Le gouvernement Charest a récemment annoncé qu’une subvention de 30 millions $ serait accordé au projet d’autobus électrique globalement estimé à 73 M$. Ça fait deux ans que ce projet a été lancé, et annoncé à répétition, mais le financement tardait à se conclure. Il était donc temps que le gouvernement se grouille là-dessus avant de se faire damer le pion par tous les autres pays de l’OCDE ou d’ailleurs. Le Québec bénéficie de conditions extrêmement favorables pour développer un tel projet, mais ce gouvernement a préféré mettre tous ces œufs dans l’arnaque du Plan Nord, pour le plus grand profit des multinationales et de l’image de Charest.

Lorsqu’on s’arrête un instant pour analyser la situation de l’économie québécoise, et en particulier celle du secteur manufacturier, le projet d’autobus électrique dévoilé la semaine dernière nous démontre toutes les faiblesses et manquements de ce gouvernement :

1) Le Québec n’a pas de stratégie de développement industriel

Au cours des dernières années, mais en particulier depuis la Grande Récession, plusieurs économistes de réputation internationale ont soulevé la question des politiques industrielles, voire de certaines mesures de protectionnisme en faveur des secteurs manufacturiers. Par exemple, Patrick Artus avertissait que « si la France n’arrive pas à régénérer un tissu industriel exportateur, il y aura un problème chronique d’emploi, de déficits, d’inégalités de revenus ; la France se transformerait en une destination de vacances à faible pouvoir d’achat de ses habitants. » Il propose diverses mesures pour « protéger » le marché national des grandes firmes exportatrices. Dani Rodrik va plus loin : « Sans base manufacturière dynamique, les sociétés ont tendance à se scinder en deux classes – des riches et des pauvres, ceux qui accèdent à des postes stables et bien rémunérés et les autres qui jouissent de moins de sécurité d’emploi et dont les conditions de vie sont plus précaires. »
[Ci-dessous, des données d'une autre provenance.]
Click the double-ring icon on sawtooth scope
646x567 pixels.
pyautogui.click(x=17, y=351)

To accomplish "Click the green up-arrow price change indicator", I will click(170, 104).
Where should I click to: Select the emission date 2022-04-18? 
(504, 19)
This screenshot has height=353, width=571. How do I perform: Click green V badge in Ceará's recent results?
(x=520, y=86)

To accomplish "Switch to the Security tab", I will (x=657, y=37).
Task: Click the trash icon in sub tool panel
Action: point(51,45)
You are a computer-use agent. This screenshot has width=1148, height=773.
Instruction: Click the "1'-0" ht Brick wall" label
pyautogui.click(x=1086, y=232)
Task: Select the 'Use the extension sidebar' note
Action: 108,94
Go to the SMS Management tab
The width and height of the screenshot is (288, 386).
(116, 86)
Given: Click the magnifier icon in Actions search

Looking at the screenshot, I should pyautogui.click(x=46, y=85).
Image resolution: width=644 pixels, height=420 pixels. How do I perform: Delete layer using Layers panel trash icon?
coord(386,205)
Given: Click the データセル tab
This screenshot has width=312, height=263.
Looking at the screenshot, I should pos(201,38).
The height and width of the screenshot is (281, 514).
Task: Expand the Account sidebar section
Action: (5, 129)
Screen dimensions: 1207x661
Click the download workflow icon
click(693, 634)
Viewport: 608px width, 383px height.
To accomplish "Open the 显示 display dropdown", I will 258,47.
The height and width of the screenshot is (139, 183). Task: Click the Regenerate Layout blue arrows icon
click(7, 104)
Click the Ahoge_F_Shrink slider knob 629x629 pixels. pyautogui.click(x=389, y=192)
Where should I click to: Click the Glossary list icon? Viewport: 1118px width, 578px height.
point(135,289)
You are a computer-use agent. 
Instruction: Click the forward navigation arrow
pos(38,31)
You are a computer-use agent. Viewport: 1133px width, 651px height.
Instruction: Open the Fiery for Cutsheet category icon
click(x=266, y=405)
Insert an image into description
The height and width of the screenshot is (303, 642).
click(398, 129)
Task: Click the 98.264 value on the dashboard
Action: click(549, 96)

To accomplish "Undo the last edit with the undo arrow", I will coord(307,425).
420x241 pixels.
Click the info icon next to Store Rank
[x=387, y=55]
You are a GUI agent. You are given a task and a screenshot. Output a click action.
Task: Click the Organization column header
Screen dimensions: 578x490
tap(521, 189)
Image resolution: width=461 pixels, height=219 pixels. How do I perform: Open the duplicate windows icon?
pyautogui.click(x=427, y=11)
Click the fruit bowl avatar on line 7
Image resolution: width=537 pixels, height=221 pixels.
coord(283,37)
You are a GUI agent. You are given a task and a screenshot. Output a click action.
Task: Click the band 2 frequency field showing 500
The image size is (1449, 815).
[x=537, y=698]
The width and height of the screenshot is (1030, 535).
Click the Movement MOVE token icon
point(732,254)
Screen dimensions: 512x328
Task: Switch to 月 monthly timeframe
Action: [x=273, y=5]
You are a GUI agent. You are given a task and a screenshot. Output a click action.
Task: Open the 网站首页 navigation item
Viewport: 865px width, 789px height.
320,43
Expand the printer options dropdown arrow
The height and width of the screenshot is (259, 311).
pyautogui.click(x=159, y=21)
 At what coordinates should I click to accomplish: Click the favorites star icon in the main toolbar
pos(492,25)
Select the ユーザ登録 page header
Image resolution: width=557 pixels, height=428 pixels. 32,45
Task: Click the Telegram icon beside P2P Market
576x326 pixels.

Dans son ouvrage de 2004, Industrial Policy for the Twenty-First Century (voir ma note d’intervention sur le sujet des politiques industrielles), Dani Rodrik annonçait d’ailleurs que le renouveau de la politique industrielle était un fait démontré dans plusieurs pays du Sud et parmi quelques pays développés. Ce renouveau s’effectuait sur deux plans : celui du renouvellement des rôles qu’y jouent les acteurs économiques, renouvellement qui ne repose plus sur le seul État omniscient; et celui qui accorde désormais la priorité aux dynamiques plutôt qu’aux seuls résultats. Ces nouvelles politiques industrielles favoriseraient les nouvelles activités – dans des secteurs en croissance –, des processus d’apprentissage et des organisations partenariales redevables. Selon lui, le succès de ces politiques repose sur la création de nouvelles institutions financières, de nouveaux instruments complémentaires aux banques et au capital de risque. Rodrik donne les exemples des fonds souverains, de banques de développement ou, plus généralement, d’instruments permettant de canaliser l’épargne collective – par exemple les caisses de retraite – vers les nouvelles activités de l’économie réelle. C’est dans cette mouvance qu’a été lancée en France, en 2005, la stratégie des pôles de compétitivité. Issue du rapport Beffa, (qui s’était penché sur la nécessaire redéfinition de la politique industrielle de la France, la stratégie s’est exprimé par la création d’une Agence de l’innovation industrielle dont le mandat est de financer et de coordonner, sur une base partenariale, de grands projets mobilisateurs sur un large front d’activités ciblées.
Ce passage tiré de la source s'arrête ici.